I may have mentioned, in passing, that I was once seamstress to the Queen Mother. This is not exactly true, because it evokes an image of me sat at Her Majesty’s heel sewing, when in fact I worked at her couturiers, Norman Hartnell, and never met her (though I did hear that she didn’t like plastic zips and would have only angel sleeves). I did this for one whole month before, rather famously, I was fired for allegedly “painting my nails on the Queen Mother’s chiffon”. A more glamorous firing offence I’ve yet to hear.
While there, I learned to sew beautifully; even as I was being fired by Miss Best, she said that my hooks and eyes were exquisitely stitched. And they were. One of the marks of a couture dress is that it should look almost as beautiful inside-out as the right way out. In the case of some of Hartnell’s dresses, the reverse was true.
Sadly, I’ve never been able to be as painstaking in the manufacture of my own vestments.
As a teenager, I made almost all my own clothes. I never had a pattern, I never measured. I just laid the fabric out and cut. It was gloriously heady and exhilarating; it took me a few goes to realise that it helped if the armholes and the sleeves were the same size. My sister, meanwhile, would French seam everything and could knit a Fair Isle jumper on four needles. She was forensic in her detail and care. I jumped in with both feet and a pair of scissors.
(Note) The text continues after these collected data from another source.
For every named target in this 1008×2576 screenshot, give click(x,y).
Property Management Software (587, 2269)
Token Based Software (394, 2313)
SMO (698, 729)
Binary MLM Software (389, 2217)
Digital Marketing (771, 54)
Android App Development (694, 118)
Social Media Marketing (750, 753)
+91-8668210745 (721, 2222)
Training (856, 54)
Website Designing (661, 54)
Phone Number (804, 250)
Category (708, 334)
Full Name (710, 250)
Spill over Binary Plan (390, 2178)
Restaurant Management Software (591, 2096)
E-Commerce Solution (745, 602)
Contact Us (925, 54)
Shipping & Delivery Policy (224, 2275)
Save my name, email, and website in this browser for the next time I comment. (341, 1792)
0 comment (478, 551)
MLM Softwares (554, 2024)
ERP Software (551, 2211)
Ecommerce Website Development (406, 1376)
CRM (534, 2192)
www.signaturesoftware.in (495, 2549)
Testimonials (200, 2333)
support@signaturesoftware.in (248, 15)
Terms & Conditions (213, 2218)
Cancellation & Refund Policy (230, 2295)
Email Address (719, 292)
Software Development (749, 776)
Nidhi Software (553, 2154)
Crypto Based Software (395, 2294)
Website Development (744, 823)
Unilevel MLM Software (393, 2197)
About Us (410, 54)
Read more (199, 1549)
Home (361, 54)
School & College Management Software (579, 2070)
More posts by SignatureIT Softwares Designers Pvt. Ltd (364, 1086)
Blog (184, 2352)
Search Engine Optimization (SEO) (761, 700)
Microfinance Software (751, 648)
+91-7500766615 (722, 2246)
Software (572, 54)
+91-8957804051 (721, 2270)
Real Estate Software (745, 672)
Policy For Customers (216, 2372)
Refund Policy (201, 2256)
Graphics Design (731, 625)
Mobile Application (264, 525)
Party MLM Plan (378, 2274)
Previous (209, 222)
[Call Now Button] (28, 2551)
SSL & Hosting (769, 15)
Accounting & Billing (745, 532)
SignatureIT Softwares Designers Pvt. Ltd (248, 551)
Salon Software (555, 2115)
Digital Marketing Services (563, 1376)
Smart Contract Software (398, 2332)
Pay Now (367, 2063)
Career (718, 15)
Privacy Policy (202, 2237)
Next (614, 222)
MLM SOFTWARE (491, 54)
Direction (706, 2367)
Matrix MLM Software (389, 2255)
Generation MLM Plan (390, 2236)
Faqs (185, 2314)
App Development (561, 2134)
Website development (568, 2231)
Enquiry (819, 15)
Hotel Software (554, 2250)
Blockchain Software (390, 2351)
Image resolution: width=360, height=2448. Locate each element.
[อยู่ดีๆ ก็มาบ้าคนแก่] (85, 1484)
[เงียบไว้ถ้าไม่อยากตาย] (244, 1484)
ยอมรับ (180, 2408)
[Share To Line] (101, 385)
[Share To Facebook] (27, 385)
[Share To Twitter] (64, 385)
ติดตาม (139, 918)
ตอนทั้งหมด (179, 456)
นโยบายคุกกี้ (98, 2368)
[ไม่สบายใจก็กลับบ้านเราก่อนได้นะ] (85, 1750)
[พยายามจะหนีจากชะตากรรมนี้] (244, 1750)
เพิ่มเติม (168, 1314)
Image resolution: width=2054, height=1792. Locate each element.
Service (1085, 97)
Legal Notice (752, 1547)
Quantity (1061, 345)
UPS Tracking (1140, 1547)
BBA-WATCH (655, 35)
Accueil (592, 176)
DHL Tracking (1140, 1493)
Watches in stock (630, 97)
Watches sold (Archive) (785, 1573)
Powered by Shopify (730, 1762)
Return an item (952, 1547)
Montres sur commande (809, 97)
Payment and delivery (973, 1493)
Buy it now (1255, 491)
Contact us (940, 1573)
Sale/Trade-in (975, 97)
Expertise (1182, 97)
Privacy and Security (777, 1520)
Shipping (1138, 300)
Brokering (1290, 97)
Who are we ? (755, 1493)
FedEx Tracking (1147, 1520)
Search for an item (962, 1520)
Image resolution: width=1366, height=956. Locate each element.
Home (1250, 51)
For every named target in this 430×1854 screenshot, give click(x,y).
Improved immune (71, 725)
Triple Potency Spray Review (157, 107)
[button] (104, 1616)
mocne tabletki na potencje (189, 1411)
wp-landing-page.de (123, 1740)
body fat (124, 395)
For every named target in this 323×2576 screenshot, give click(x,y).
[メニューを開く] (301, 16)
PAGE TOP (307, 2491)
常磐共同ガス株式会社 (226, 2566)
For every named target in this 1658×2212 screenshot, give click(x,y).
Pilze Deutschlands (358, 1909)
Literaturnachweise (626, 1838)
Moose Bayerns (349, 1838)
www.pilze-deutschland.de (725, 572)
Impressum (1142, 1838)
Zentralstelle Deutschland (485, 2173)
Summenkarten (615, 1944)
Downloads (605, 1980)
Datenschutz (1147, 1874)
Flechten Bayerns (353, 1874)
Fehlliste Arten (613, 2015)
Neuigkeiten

My friend Danelle, whom I met back in 1984 as we sat on those hard wooden stools in the Hartnell workroom, and who is today a very talented seamstress, gasps when she sees my approach to hemming things: I lay things down, I cut. I adore the thrill of not knowing if I have ruined a pair of trousers. My stitching is still superb (honestly, stop me and have a look at my overstitching), but I cannot and will not be held back by measurements, pinning or tacking the way I had to do professionally, with an anal retentiveness bordering on the surgical. (If you’re interested, I stitched the hem on the dress the Queen Mother wore to Prince Harry’s christening, and prepared the pleating.)
I’ve never failed. Never once have I not got the hem exactly the right length, and no fabric intimidates me, either. Last week, I went at a new pair of trousers while my boyfriend looked on in horror/ admiration; I got a frisson out of docking them as he told me dry-cleaners could take things up for you now. However, last winter I bought my most expensive winter coat ever, a Jaeger wool swing coat that is like a wonderful piece of sculpture. The sleeves are too long, but its beauty and preciousness have robbed me of my fearlessness. Love can fuel desire, but it can also render you impotent.
This was first published in the New Statesman.
In the end, I handed the Jaeger coat over to Danelle. A professional. She made a great job of it.